Die ambulante spezialisierte Versorgung
umfasst die ambulante Erbringung von Leistungen aus den entsprechenden Gesundheitsbereichen (auch speziell diagnostische), vor allem aber die spezialisierten Therapien. Bei längerem Verlauf der Behandlung und keinem laufenden Kontakt zum ursprünglichen Primärversorger fallen dessen Aufgaben zunehmend dem Therapeuten / der Therapeutin zu. Dies beinhaltet wenigstens die Verständigung vom Beginn und von der Beendigung einer Therapie, auch wenn sie erfolgreich abgeschlossen wird. Sind weitere Maßnahmen, auch bei „Scheitern“ der Therapie, notwendig, sollte der/die Therapeut/in trachten, dass das Kind/der Jugendliche/ die Familie nicht aus der Gesundheitsversorgung herausfällt.
 
Die stationäre Versorgung hat neben der Versorgung von akuten und schwierigen Fällen, die anderswertig nicht zu behandeln sind, auch die Aufgabe, das ambulante Feld insofern zu stützen, dass es sich darauf verlassen kann, dass bei allfälliger Dringlichkeit eine Aufnahme möglich ist. Durch eine derartige Stützung können die ambulanten Dienste auch schwierigere Fälle länger betreuen. Dazu benötigt aber z.B. die stationäre Kinderpsychiatrie auch die entsprechenden Ressourcen, um flexibler reagieren zu können.
 
Fazit
Fehlende Ressourcen auf einer Ebene des Versorgungssystems wirken sich auf das Gesamtsystem aus. Entweder kann dann ein anderer, meist aufwändigerer Weg innerhalb des Versorgungsystems gefunden werden, oder aber die Probleme der Kinder und Jugendlichen chronifizieren und werden immer schwieriger bis gar nicht mehr zu bewältigen. Das Modell dient daher auch den Verantwortlichen herauszufinden, an welchen Schrauben im System zu drehen ist, um die größtmögliche Wirkung zu erzielen. Aber dafür muss sich erst ein Bewusstsein für eine gemeinsame Verantwortung aller Entscheidungsträger für diese Kinder und Jugendlichen entwickeln, die eine gemeinsame klare Gesundheitsplanung zur Folge hat.

 
Ernst Tatzer
Vorstandsmitglied der PKM;
Ehem. Leiter des NÖ Heilpädagogischen Zentrums Hinterbrühl


Literatur:
  1. Nach Tatzer E., Klicpera D., Mayer U., Fliedl R.(2016): NÖ Kinder- und Jugendplan Projektbericht, siehe Planung eines landesweiten Versorgungsnetzwerks am Beispiel Niederösterreich | Pädiatrie & Pädologie (springer.com)

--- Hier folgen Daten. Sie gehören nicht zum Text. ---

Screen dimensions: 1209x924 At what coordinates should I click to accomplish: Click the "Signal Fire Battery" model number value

  2. Die Sozialpädiatrie befasst sich allgemein mit den Bedingungen für Gesundheit und Entwicklung sowie mit deren Störungen und Auswirkungen. Demnach fallen sowohl somatische Probleme als auch Entwicklungsverzögerungen und Behinderungen unter den Begriff der sozialpädiatrischen Problemstellungen.

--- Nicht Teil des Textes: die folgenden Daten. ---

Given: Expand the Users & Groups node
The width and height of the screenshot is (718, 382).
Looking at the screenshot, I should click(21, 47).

  3. Specht, F. (1992). Kinder- und Jugendpsychiatrie wie, wo, für wen? Fragen der Versorgung und Versorgungsforschung. Praxis der Kinderpsychologie und Kinderpsychiatrie, 41 (3), S. 83-90.

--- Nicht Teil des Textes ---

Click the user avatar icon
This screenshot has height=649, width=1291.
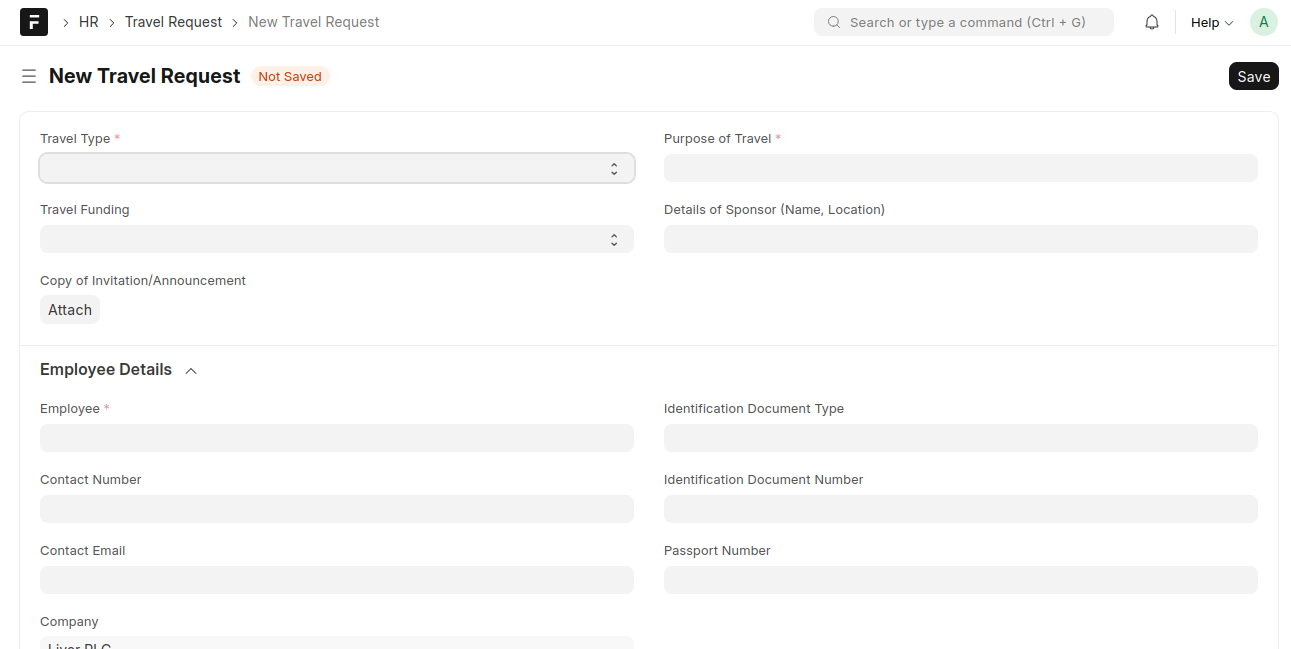pyautogui.click(x=1263, y=22)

  4. Schon vor der Pandemie benötigten 20 25 aller Kinder und Jugendliche eine spezielle Unterstützung (Ravens-Sieberer, U.; Wille, N. & Erhart, M. (2007)). Psychische Gesundheit von Kindern und Jugendlichen in Deutschland Ergebnis aus der BELLA-Studie im Kinder- und Jugendgesundheitssurvey (KIGGS) - Bundesgesundheits- Gesundheitsforschung Gesundheitsschutz, 50, S. 871-878. Dies wurde durch die Pandemie noch verschärft.